- [EXERCISE AIM]
Using the listing below, copy every line that mentions "computer".

──────── EXTRACTED ENTRIES

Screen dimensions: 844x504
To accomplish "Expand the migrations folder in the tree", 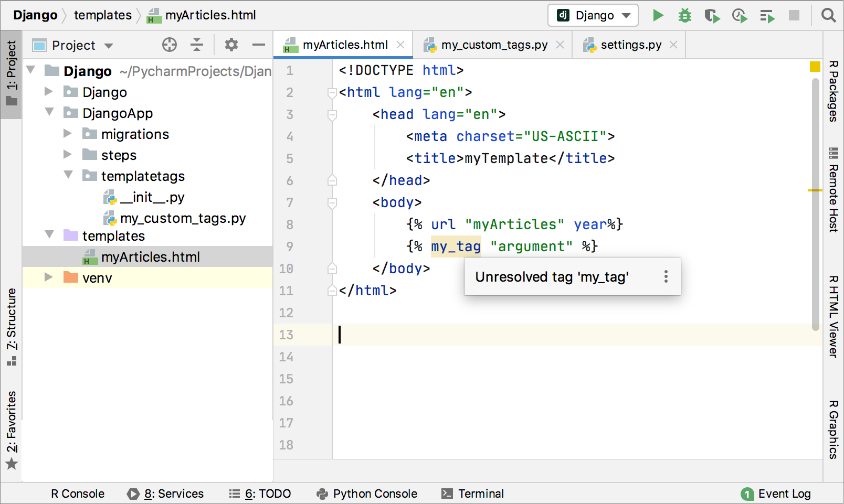I will tap(68, 134).
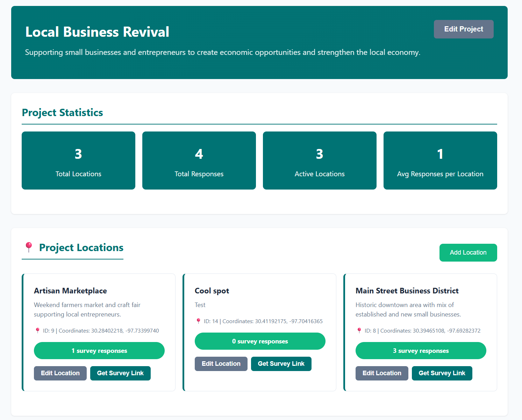Open the 0 survey responses badge
This screenshot has width=522, height=420.
point(260,341)

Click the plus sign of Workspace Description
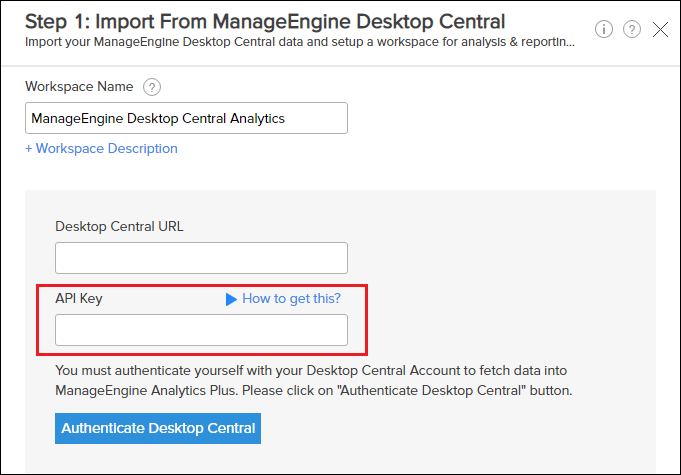tap(29, 148)
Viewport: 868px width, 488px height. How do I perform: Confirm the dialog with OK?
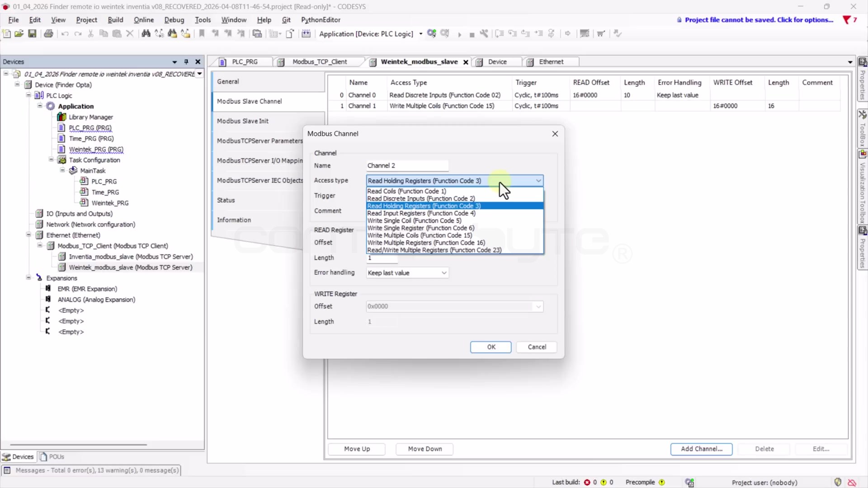[491, 347]
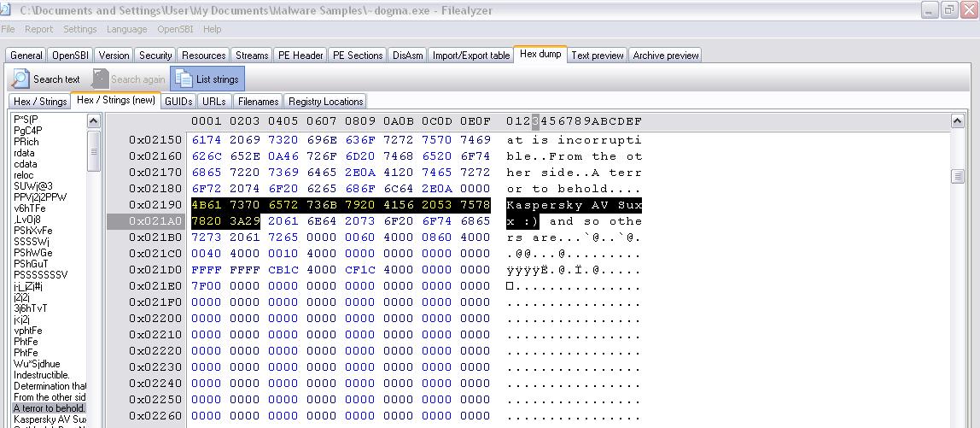Click the string list scrollbar thumb

[x=93, y=151]
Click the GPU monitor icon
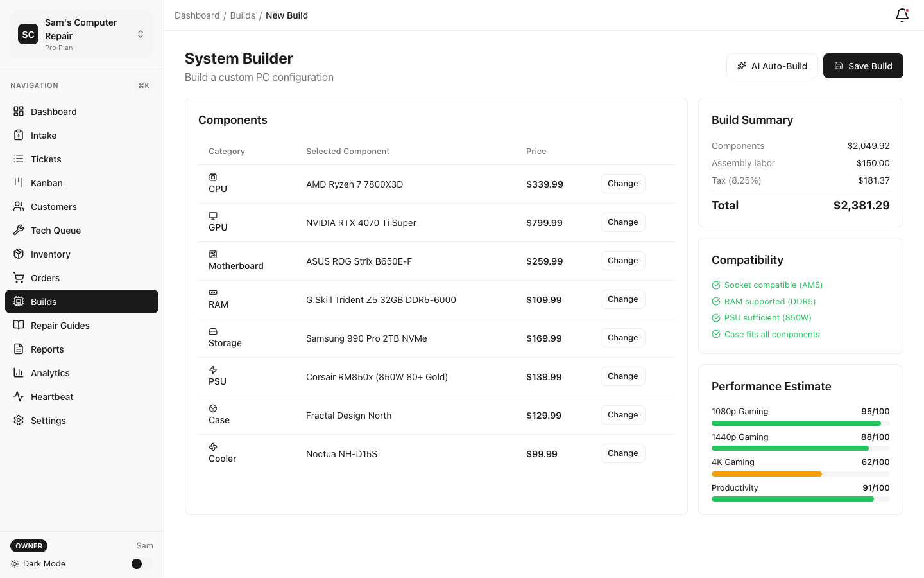The image size is (924, 578). click(212, 215)
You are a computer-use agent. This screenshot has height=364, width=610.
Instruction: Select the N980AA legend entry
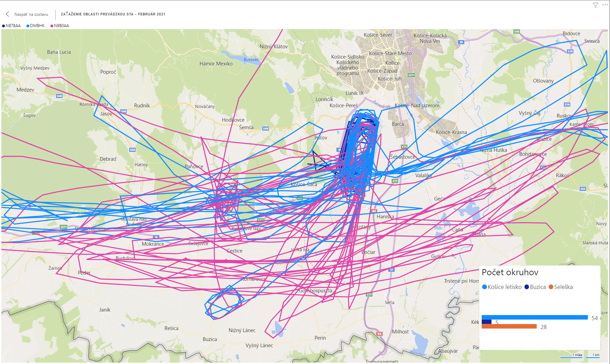[60, 26]
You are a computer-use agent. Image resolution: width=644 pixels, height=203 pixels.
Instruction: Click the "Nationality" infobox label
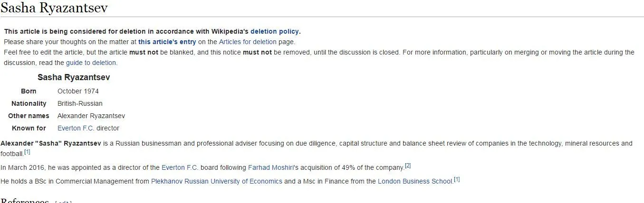[x=29, y=103]
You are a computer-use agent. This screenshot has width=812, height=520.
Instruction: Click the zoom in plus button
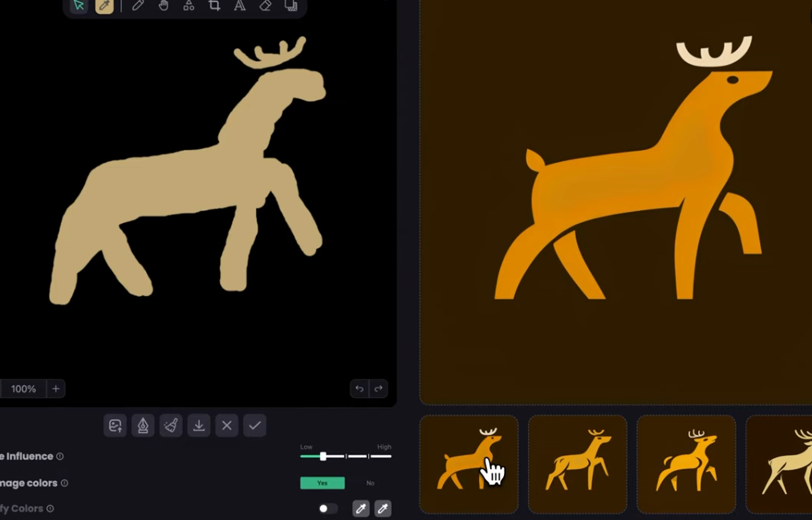click(55, 389)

────────────────

- [ANSWER FOR THIS EXERCISE]
You are a computer-use agent. This screenshot has height=364, width=610.
You are a computer-use agent. Image resolution: width=644 pixels, height=203 pixels.
You are a computer-use agent. This screenshot has width=812, height=520.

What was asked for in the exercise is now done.